→ What is required
Rewrite the passage of the court opinion below starting at "GERI’S WEST, INC., Plaintiff-Appellant, v." and ending at "Rockford, for ap-pellee.", changing "Rockford" to "Springfield".

→ Reading text

....

Geri's West, Inc. v. Ferrall, 153 Ill. App. 3d 579 (1987)

March 19, 1987 · Illinois Appellate Court · No. 2—86—0280
153 Ill. App. 3d 579

GERI’S WEST, INC., Plaintiff-Appellant, v. GEORGE R. FERRALL, Defendant-Appellee.

Second District

No. 2—86—0280

Opinion filed March 19, 1987.

*581Curtis D. Worden and Cheri N. Greenlee, both of Rockford, for appellant.

Alfred W. Cowan, of Brassfield, Cowan & Howard, of Rockford, for ap-pellee.

JUSTICE WOODWARD

delivered the opinion of the court:

Plaintiff, Geri’s West, Inc., brought suit against Geri Corporation and its corporate director, the defendant, George R. Ferrall, for failure to comply with the Franchise Disclosure Act (hereinafter Act) (Ill. Rev. Stat. 1985, ch. 121/2, par. 701 et seq.) in the sale of a franchise restaurant to the plaintiff. The action against Geri Corporation is stayed because that corporation has filed for bankruptcy. In its complaint, plaintiff alleged that the defendant Ferrall violated the Act by failing to register and to provide proper disclosure pursuant to section 4 of the Act. Count IV of plaintiff’s complaint sought damages for this failure to comply with the Act, while plaintiff’s count V, and pursuant to subsection 2 of section 21 of the Act, sought rescission of the franchise agreement. The trial court granted summary judgment to the defendant as to plaintiff’s counts IV and V and judgment on the pleadings as to count V. In its motion for summary judgment, the defendant stated that as president of the defendant, Geri Corporation, the defendant, Ferrall, was insulated from personal liability under Illinois law. The judgment on the pleadings as to count V was founded upon the failure of the plaintiff in its complaint to allege compliance with the notice requirements of the Act.

....

→ Data provided

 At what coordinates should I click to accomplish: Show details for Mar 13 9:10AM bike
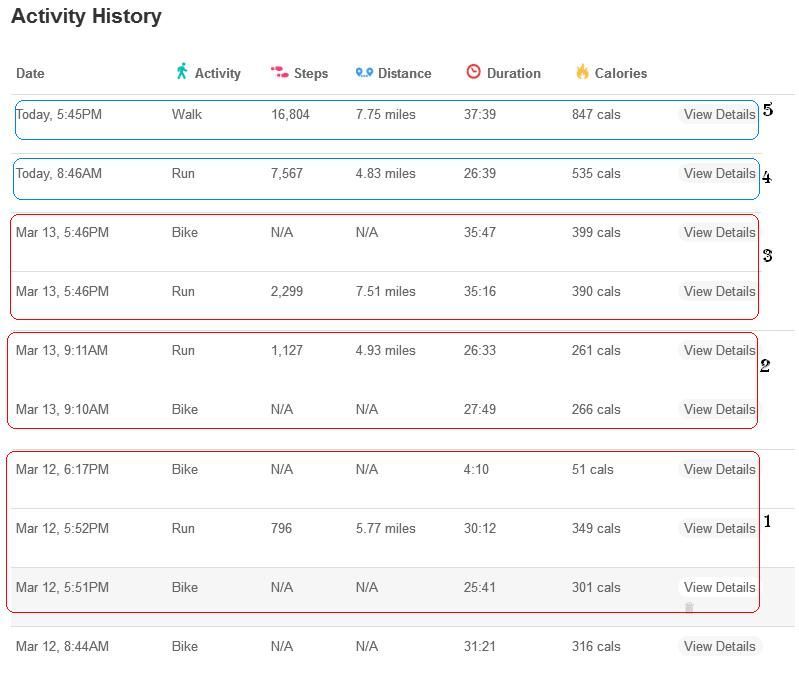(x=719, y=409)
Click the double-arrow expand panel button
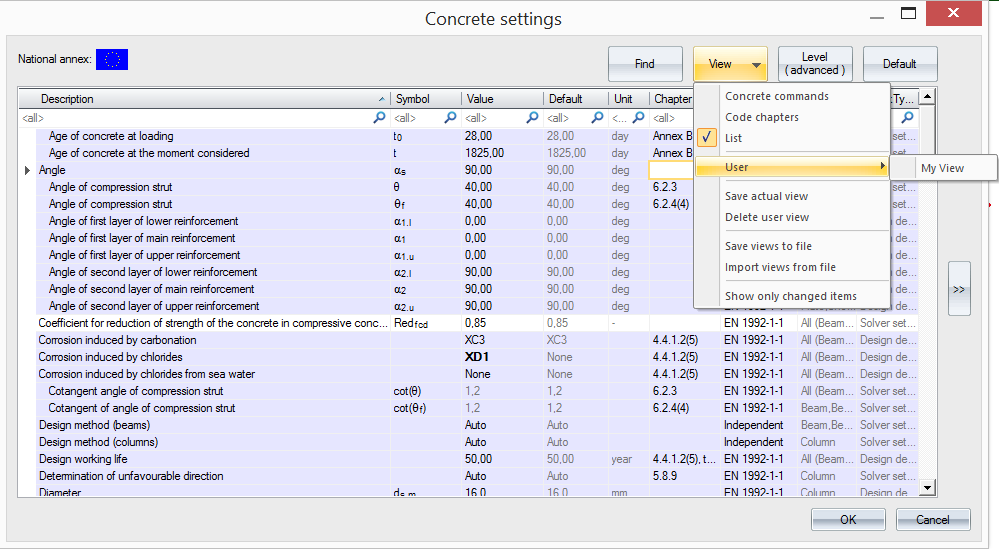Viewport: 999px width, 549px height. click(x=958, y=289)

....

→ Output of the task
GERI’S WEST, INC., Plaintiff-Appellant, v. GEORGE R. FERRALL, Defendant-Appellee.

Second District

No. 2—86—0280

Opinion filed March 19, 1987.

*581Curtis D. Worden and Cheri N. Greenlee, both of Springfield, for appellant.

Alfred W. Cowan, of Brassfield, Cowan & Howard, of Springfield, for ap-pellee.